◆ **ОТРЫВОК**
--------------------

К чести даже весьма опустившейся части эмиграции, надо сказать, что сии советские учреждения не могут гордиться многочисленностью своих членов. Главным образом союзы эти пополняются русским местечковым еврейством, агентурой ГПУ, редкими единицами из старой эмиграции - «без руля и без ветрил» или беспочвенной и беспризорной молодежью. Итак, раздавленная новыми полицейскими мерами - по отношению к рабочим иностранцам; почтя пожизненное прикрепление к определенной отрасли труда (что-то вроде черты оседлости!), эмигрантская русская масса старится, болеет, умирает в непосильных условиях жизни и труда, быстро сокращается численно и отходит на второстепенное место в ряды других иностранных эмиграций во Франции.

--------------------

◆ **РАЗДЕЛ ДАННЫХ**
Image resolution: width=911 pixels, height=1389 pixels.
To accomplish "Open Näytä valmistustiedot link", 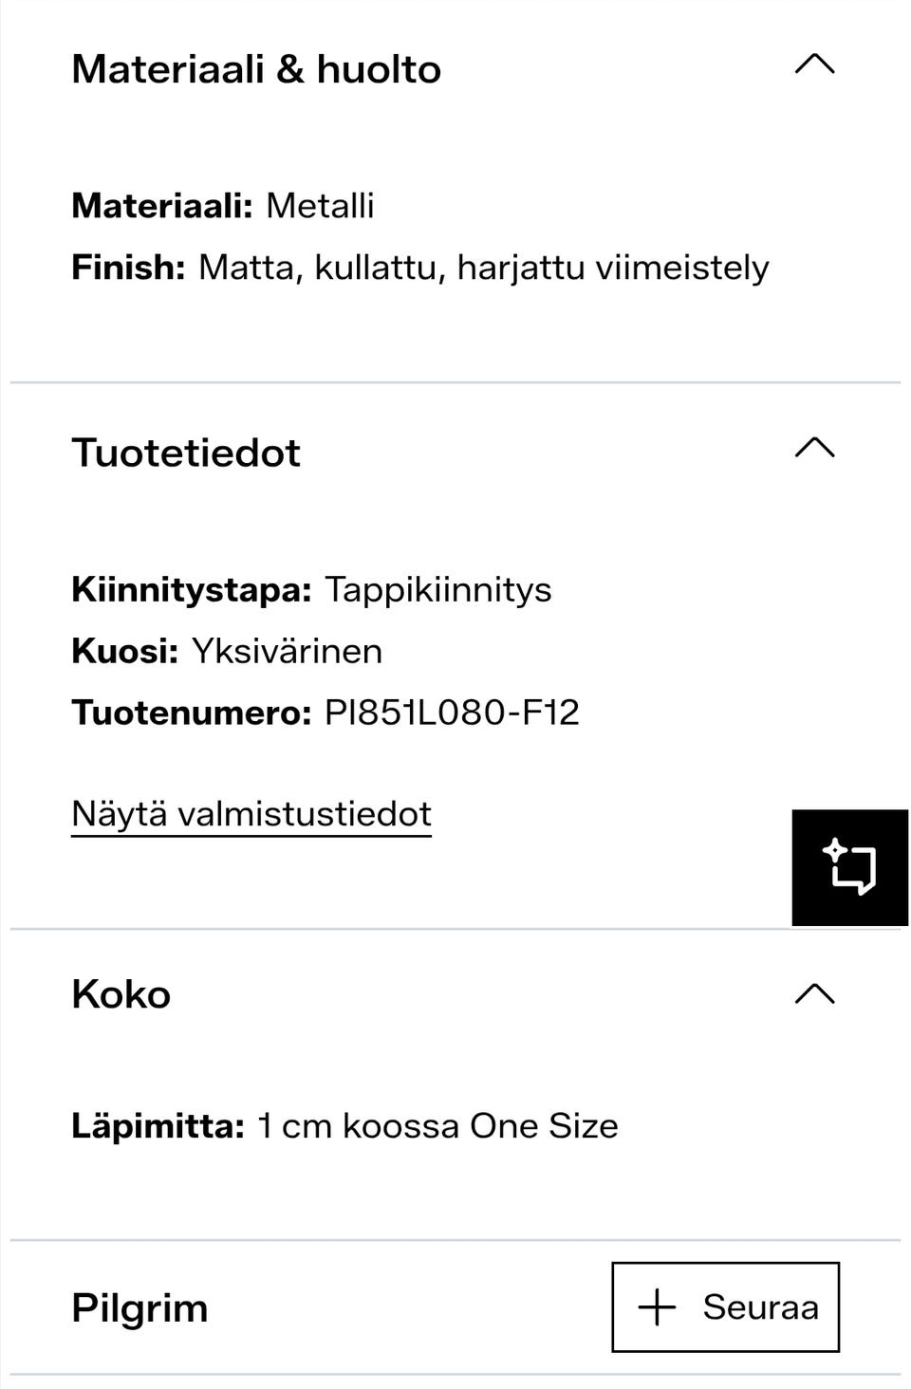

--------------------

◆ **ВАША ЗАДАЧА**
Продолжите отрывок о русской эмиграции во Франции, начав сразу после его последнего предложения. Данные никак не связаны с отрывком.

◆ **РЕЗУЛЬТАТ ВЫПОЛНЕНИЯ**
Но если инертная, «аполитичная» масса морально раздавлена и брошена в «С. Ж. Т.» под портреты Ильича и под красные звезды, то часть русской эмиграции - национально-мыслящая держится стойко, даже героически. Она не поддается моральной депрессии. Окрыленная надеждой возвращения в Россию, она не скрывает ни собственных фашистских устремлений, ни своих симпатий к национал-социалистическим и фашистским странам. В победной поступи этих стран русские националисты видят конечную грядущую победу национализма над Коминтерном, верят и в скорое разрешение своего «проклятого вопроса»: ликвидации кремлевской головки.
Национальные и военные русские группировки даже несколько окрепли и как бы осознали больше себя после недавних политических нажимов, сомкнули ряды и бодро ожидают лучших дней и возможности применить свои силы.
Есть еще не мало молодежи, посвящающей часы досуга политическому самообразованию, есть офицерство, изучающее новые достижения в своей прежней специальности. Эти готовы голодать, готовы сжаться, пострадать за свои честные взгляды, но не пойдут на поклон интернационалам и профинтерну в «С. Ж. Т.»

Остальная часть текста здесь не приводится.